Jihong Zhang, Ph.D. – Lecture 08: Block Design (2)

Overview

Review Last week’s Lecture
Review Block Design
Randomized Complete Block Design with R Programming

In last week (1)

We reviewed different types of randomized experiment design:
- Block Design: Complete block design (CBD) vs. Randomized Complete Block Design (RCBD)
  - Difference: A “complete block design” simply refers to an experimental design where every treatment is applied to every block, while a “randomized complete block design” takes that same concept and adds the element of randomly assigning treatments within each block
- Block Design with more block factors: Latin square design, Repeated LSD, Greco-Roman Squares
  - Benefit: (1) Account for more explained variances and leads to lower residual variances; (2) Make the effect size of treatment more accurate;
  - Limitation: require block factors to have same number of levels.

In last week (2)

We discussed about why we need Block design compared to using simple treatment-control design.
- Potential confounding effects that can become nuisance factors
- Heterogeneity of samples (variability across gender, schools, age groups)
- Greater generalization of results
Assumptions of Block Design
- Continuous outcome
- Experimental units are randomly sampled
- No interactions between treatment factor(s) and blocking factor(s)
- Each block group’s outcome is normally distributed
- Each block group has “equal” or “close” variances in outcome

Features of RCBD

Think about our example of the effects of teaching methods (M1, M2, M3, M4) and measurement forms (F1, F2, F3, F4) to math performance.

In randomized complete block design (RCBD), each block size is the same and is equal to the number of treatments (i.e. factor levels or factor level combinations).
- For those who using measurement form (same block), they will be randomly assigned to 4 teaching methods.
Each treatment will be randomly assigned to exactly one experimental unit (i.e., students) within every block.
The assignments of treatment levels (teaching methods) to the experimental units (students) have to be done within each block separately.

Random Effects of RCBD

It is important to mention that blocks are usually (, but not always) treated as random effects as they typically represent the population of all possible blocks.
In other words, the mean comparison among specific blocks is not of interest.
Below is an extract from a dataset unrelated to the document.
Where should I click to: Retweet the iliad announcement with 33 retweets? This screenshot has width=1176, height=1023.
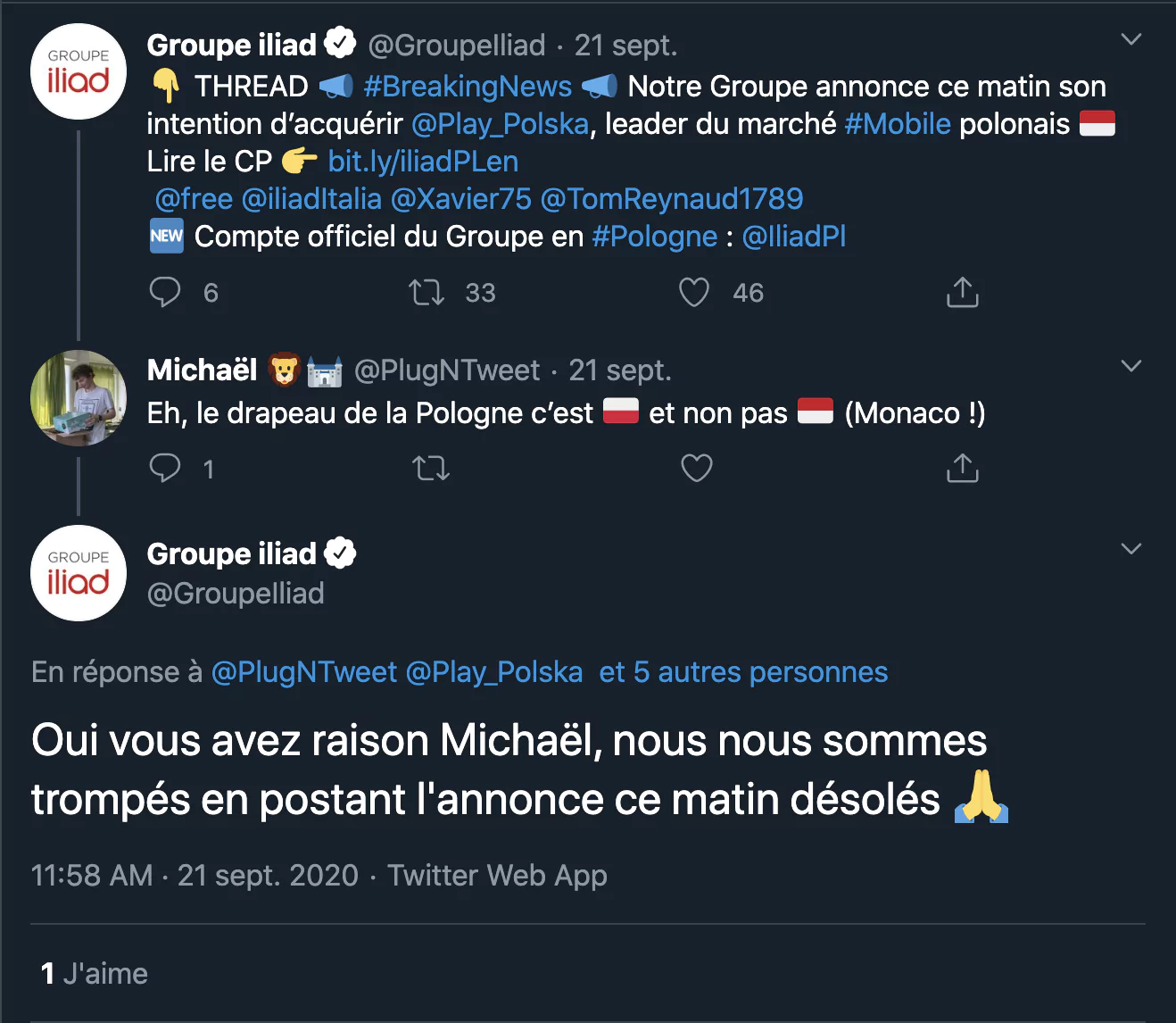click(427, 292)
The variability could be large or small depending on your context.
However, the variation between blocks must be incorporated into the model.

Exercises

A poultry experiment was run to investigate the effect of diet and antibiotics on egg production. They evaluated 2 diets of interest and 2 specific antibiotics that are on the market. The feed and antibiotic were combined and used to fill the feeding trays in barns. They chose 3 poultry farms at random and randomly assigned the combinations of diet and antibiotic to 4 barns within each farm. Total egg production by the chickens was recorded after 4 weeks.
1. What is the experimental design (hint: think about the randomization process)?
2. Identify which factors are treatment and block.

Answer

RCBD.
treatment: combination of Diet and Antibiotic; block: Farms.

Other Aspects of the RCBD

The RCBD utilizes an additive model (two-way ANOVA without interaction)
- one in which there is no interaction between treatments and blocks. The error term in a randomized complete block model reflects how the treatment effect varies from one block to another.
Both the treatments and blocks can be considered as random effects rather than fixed effects, if the levels were selected at random from a population of possible treatments or blocks. We consider this case later, but it does not change the test for a treatment effect.
What are the consequences of not blocking if we should have? Generally the unexplained error in the model will be larger, and therefore the test of the treatment effect less powerful.
How to determine the sample size in the RCBD?
- The Operating Characteristic (OC) curve approach can be used to determine the number of blocks to run. The number of blocks, b, represents the number of replications (they are exchangable from the point of researchers’ view). The power calculations that we looked at before would be the same, except that we use b rather than n, and we use the estimate of error, , that reflects the improved precision based on having used blocks in our experiment. So, the major benefit or power comes not from the number of replications but from the error variance which is much smaller because you removed the effects due to block.

Statistical form of RCBD

The mean comparison among specific blocks (, , , ) is not of interest
- In a RCBD, the variation between blocks is partitioned out of the MSE, resulting in a smaller MSE for testing hypotheses about the treatments.

where:

: math scores for Method i and Form j
: grand mean
: Method i with i = 1, …, 4
: From j with j = 1, 2, 3
and are independent random variables such that and

A little bit statistics ¹

Can partition into:

with
with
with

A littble bit more statistics

Assume treatment factor has levels and blocking factor has levels:

Mean of “sum of square” of marginal sums minus the mean of “square of sum”
- Marginal Sums of treatment:

Mean of “sum of square” of marginal sums minus the mean of “square of sum”
- Marginal Sums of block:

Example: Performance of detergents

Background

An experiment was designed to study the performance of four different detergents in cleaning clothes. The following “cleanness” readings (higher=cleaner) were obtained with specially designed equipment for three different types of common stains. Is there a difference between the detergents?

Code

library(tidyverse)
detergents <- tribble(
  ~Detergent, ~Stain1, ~Stain2, ~Stain3,
  1, 45, 43, 51,
  2, 47, 46, 52,
  3, 48, 50, 55,
  4, 42, 37, 49
)
kableExtra::kable(detergents)

Detergent	Stain1	Stain2	Stain3
1	45	43	51
2	47	46	52
3	48	50	55
4	42	37	49

Marginal Sums of treatment: ; R code: rowSums(detergents[, 2:4])
Marginal Sums of Stain: ; R code: colSums(detergents[, 2:4])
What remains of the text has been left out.